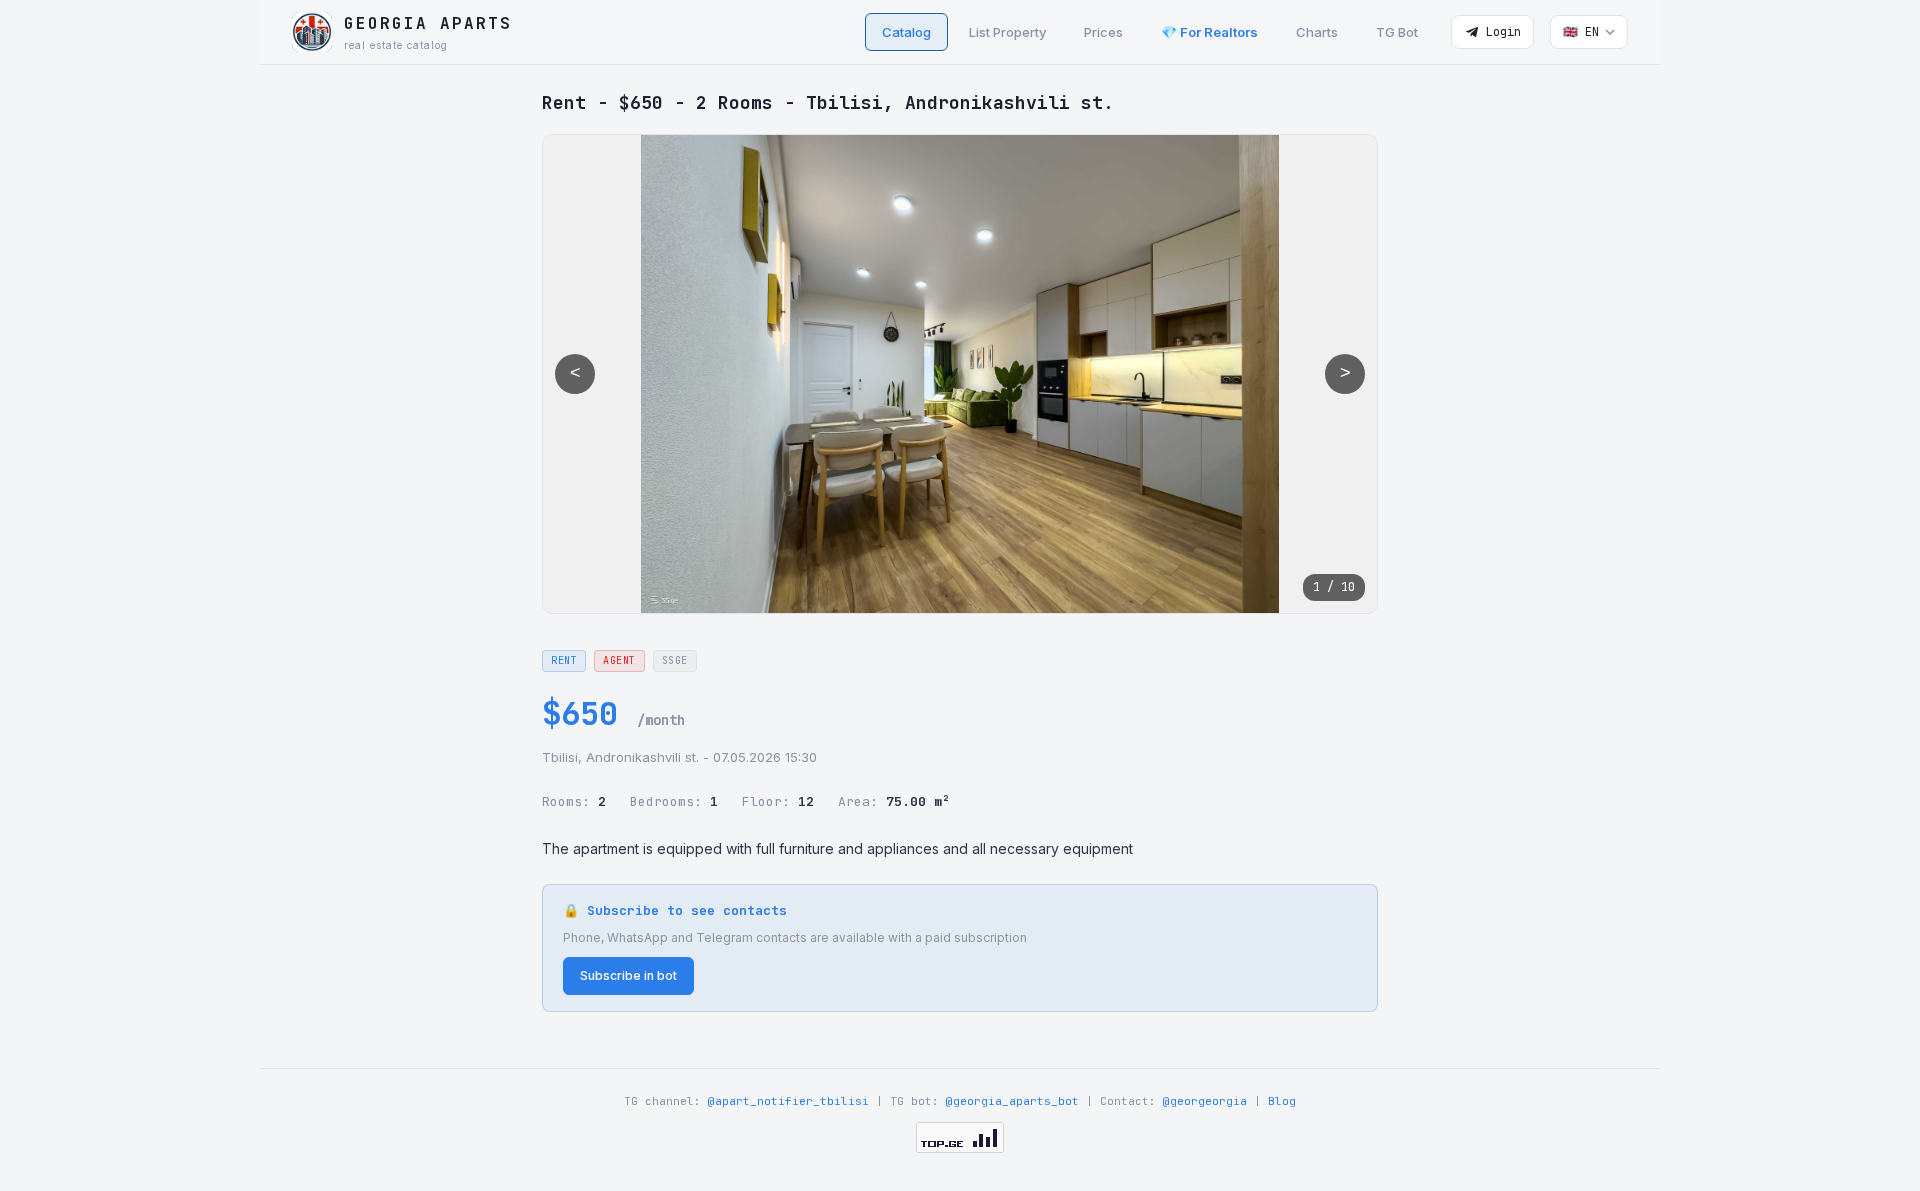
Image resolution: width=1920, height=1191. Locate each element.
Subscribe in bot (628, 975)
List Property (1007, 32)
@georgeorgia (1205, 1101)
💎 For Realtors (1209, 32)
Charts (1317, 32)
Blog (1282, 1101)
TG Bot (1397, 32)
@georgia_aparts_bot (1012, 1101)
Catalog (906, 32)
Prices (1103, 32)
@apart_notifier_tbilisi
• • •
TASK BRIEF:
Every record above should reappear exactly, with the pictures gone.

RESPONSE:
Image resolution: width=1920, height=1191. Locate each element.
Subscribe in bot (628, 975)
List Property (1007, 32)
@georgeorgia (1205, 1101)
💎 For Realtors (1209, 32)
Charts (1317, 32)
Blog (1282, 1101)
TG Bot (1397, 32)
@georgia_aparts_bot (1012, 1101)
Catalog (906, 32)
Prices (1103, 32)
@apart_notifier_tbilisi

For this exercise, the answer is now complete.